Ein erwachsen gewordener, realitätsbezogener Workaholic wird mit seiner Kindheitsfantasie konfrontiert, die sich als real erweist und weckt in ihm die verloren gegangene Freude am Leben, an der Fantasie und am Abenteuer. Das erinnert stark an "Hook", einer unangenehmen Weiterführung von "Peter Pan", die in Kitsch, Moral und anderweitig unangenehmen Zutaten eines typischen US-amerikanischen Familienfilmes der 90er Jahre ertränkt wurde und somit alles andere als zu empfehlen ist. Da auch dieser Streifen aus den Disney-Studios stammt, darf man bei "Christopher Robin", der sich auf die damaligen "Abenteuer von Winnie Puuh" bezieht, sicherlich zurecht erst einmal misstrauisch sein. Um so mehr erfreut es festzustellen, dass Regisseur Marc Forster, der oft eher im härteren Kinobereich wie bei "Ein Quantum Trost" und "World War Z" unterwegs ist, ein bewegender Film geglückt ist, der auch Hartgesottenen das Herz erweichen lassen wird. Mit Ewan McGregor in der Hauptrolle hervorragend, da glaubwürdig und sensibel agierend, besetzt und eine angenehm unaufdringlich süßlichen Schar animierter Tiere präsentierend, ist die halbe Miete bereits erfüllt.

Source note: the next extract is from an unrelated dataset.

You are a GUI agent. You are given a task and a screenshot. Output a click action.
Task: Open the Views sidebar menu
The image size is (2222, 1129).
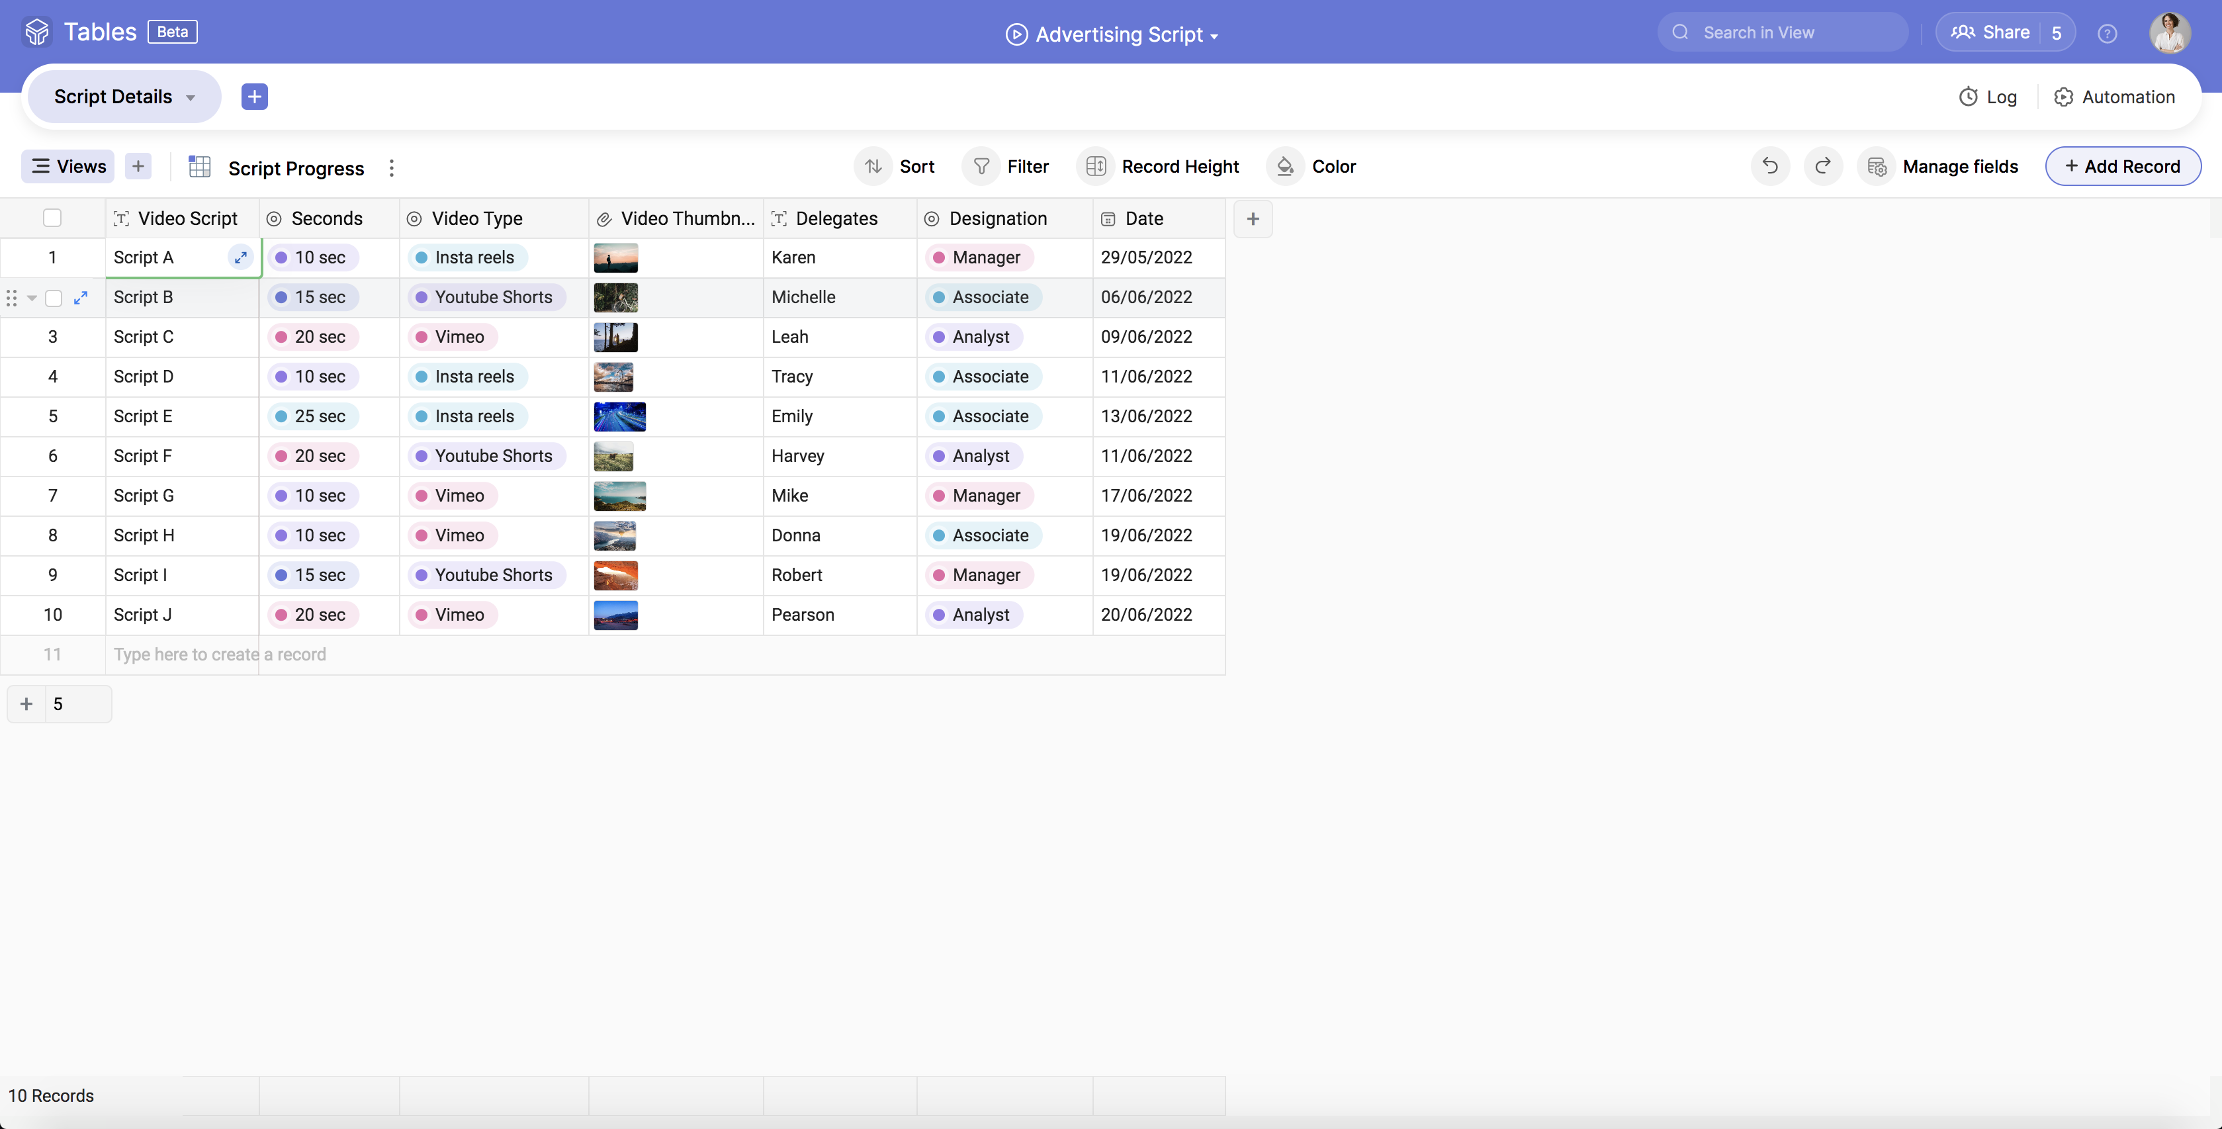pos(68,166)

Sicherlich gewinnt die Geschichte keinen Innovations-Preis und an Klischees mangelt es ebenso wenig, aber sowohl dies als auch der durchaus vorhandene Kitsch werden entweder in angenehmer Dosis eingebracht, oder durch ehrliche Ambitionen überzeugend, anstatt aufgesetzt, umgesetzt. In der deutschen Synchronfassung überzeugt zudem die lieblich-traurige Stimme Winnie Puuhs, die einem erwachsenen Herz wahrlich ins Gewissen redet und jeden emotional für sich gewinnen müsste. Da die Traurigkeit des Stoffes stets mit einer angenehmen, eher stillen Komik einher geht, stimmt die Gewichtung dieser beiden Elemente. Wenn nun noch zudem ein liebevoller Respekt vor den Ur-Abenteuern Puuhs auch in kleinen Details wiederzufinden ist, haben zumindest Kenner der alten Geschichte nichts zu meckern (zumal die schrecklichen Eigenproduktionen der Disney-Studios um Puuh ignoriert werden). Ob man sich dadurch nun in seine Kindheit entführen lassen kann oder nicht, "Winnie the Pooh" (Alternativtitel) besitzt auch auf anderen Ebenen Retro-Charme, allein schon, weil er zu einer anderen Zeit spielt. Diese wird ebenso greifbar glaubwürdig wiederbelebt, wie die Bewohner des Hundertmorgenwaldes. Und der Übergang, bzw. die Methoden im Workaholic das Kind im Manne zu wecken, sind zudem nett anzusehen und somit nicht aufdringlich moralisch präsentiert. Allein die Dialoge zwischen Christopher und dem wahrlich nicht klugen und naiven Bär, sind dies beeinflussend ein hervorragendes Rezept und gehören auch unabhängig dieser charakterlichen Auswirkung zu den Highlights des Streifens.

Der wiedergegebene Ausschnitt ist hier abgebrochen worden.